As the profile of a “good borrower” continues to change, Peter Ellis, founder and borrower advocate at Lending Mate, explains how brokers should embrace specialist
SINCE
I started in the mortgage and finance industry 11 years ago, I’ve noticed there has been a keen focus on helping ‘good borrowers’ – the prime clients.
If there was any ‘challenging credit history’ in an application, the would-be borrower may have been told that they could not be assisted.
I must admit that earlier in my career I, too, was focused on assisting prime clients, often advising those that didn’t fit that they would not be assisted.
When I went out on my own in 2012 I spent a considerable time learning about the specialist side of lending and what the ins and outs were.
Ever since then I have embraced specialist lending with open arms, and to this day I still enjoy it with a passion.
Why? Once we truly understood what could be done and why specialist lenders existed, it showed us that there was no such thing as a simple deal – many factors had to be considered.
If a customer presents with a difficult or unusual set of circumstances, we believe they should not be treated any differently.
The old saying “Don’t judge a book by its cover” needs to be applied more widely in finance circles, which is why we have always focused on those lenders with assessment policies that consider the whole of the applicant and not just the interest rate, or what the computer or credit file says.
To us the interest rate means nothing if the borrower doesn’t meet the lender’s policy in order to obtain that rate.
If we have clients looking for the lowest rate, we tell them that until we receive all their application documents we cannot advise on what is possible. Scalable enquiry is needed, not a simple yes or no.
With artificial intelligence and a new generation of credit-scoring tools becoming part of everyday finance, there is the possible risk that the human element of finance and talking to the individual may become less relevant.
You cannot understand what you don’t experience, and a computer is not able to read a client’s past like a broker can.
We routinely see clients who come to us after being declined elsewhere.
There are plenty more fish in the sea, so we use second-tier and non-conforming lenders who have different policy requirements and may be able to assist customers with different needs and challenging credit histories.
We work with these clients long term, and if their position changes we look to assist them in other ways. So far, so simple – or is it? Having worked in this area of lending for many years, we see that the vast majority of rejected applicants are not advised to consider the other options available to them. However, now that the market is changing, those clients who have been told no – or have not even been considered previously – may have a chance of obtaining the help they need.
That said, a massive learning curve for brokers lies ahead.
The level of questioning, knowledge and understanding required to broker a specialist loan is huge, and new skills cannot be learned overnight.
Knowing the rules gives you a framework; understanding them gives you knowledge of the wider issues and nuances that must be considered.
Brokers therefore need to enhance their comprehension of such things as the NCCP rules and make them applicable at a practical level.
Further, they need to collaborate more closely with BDMs in order to communicate their clients’ needs and history.
The last time I remember seeing the market behave in this way was during the GFC.
Lenders’ rules became tighter and things got a bit hairy, as they say.

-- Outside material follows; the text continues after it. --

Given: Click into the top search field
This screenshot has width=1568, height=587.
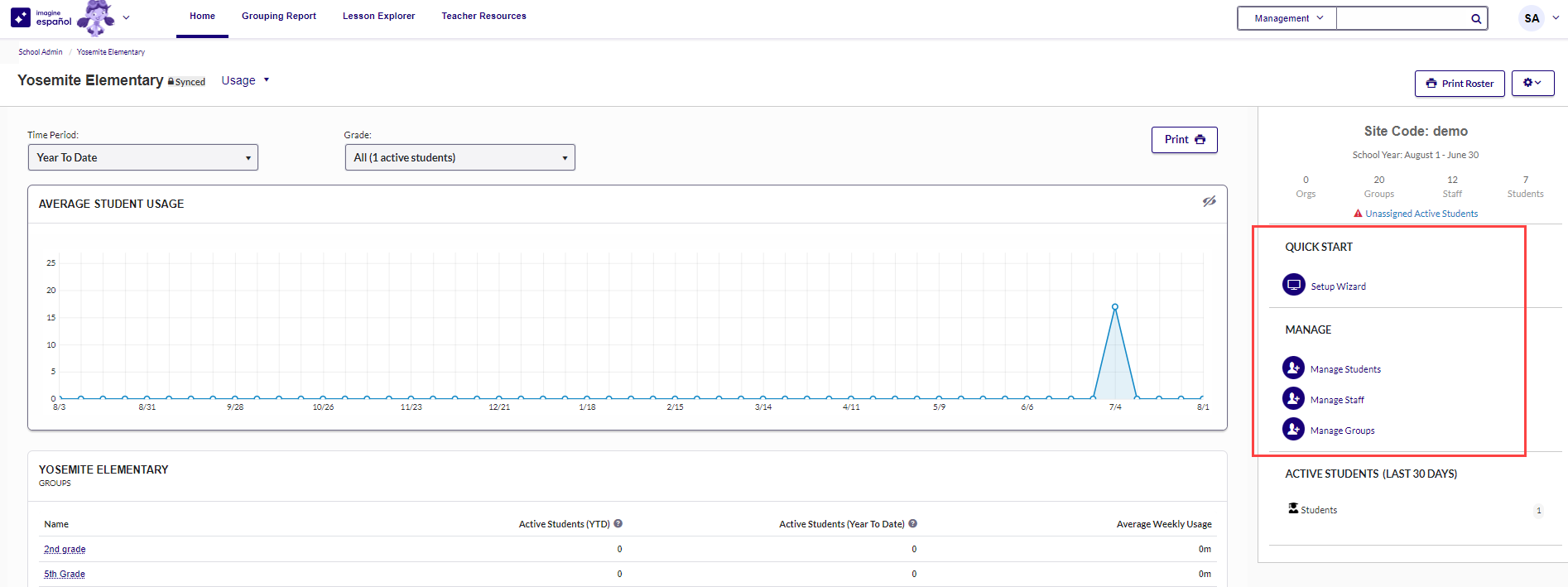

I had been in finance for only one year at that point, and I didn’t have the knowledge that I do today.
But with the benefits of hindsight, the path through our current situation is much clearer.
We all need to pull together, stay abreast of regulatory changes, continue to research products, and keep ahead of policies so we can write loans for all types of clients.
With the right upfront checks and balances in place, the only thing that should stop a loan from being approved is unforeseen circumstances, and with the right diversified suite of lenders there should be no reason why a client cannot be given the chance to see what is possible within their current financial situation.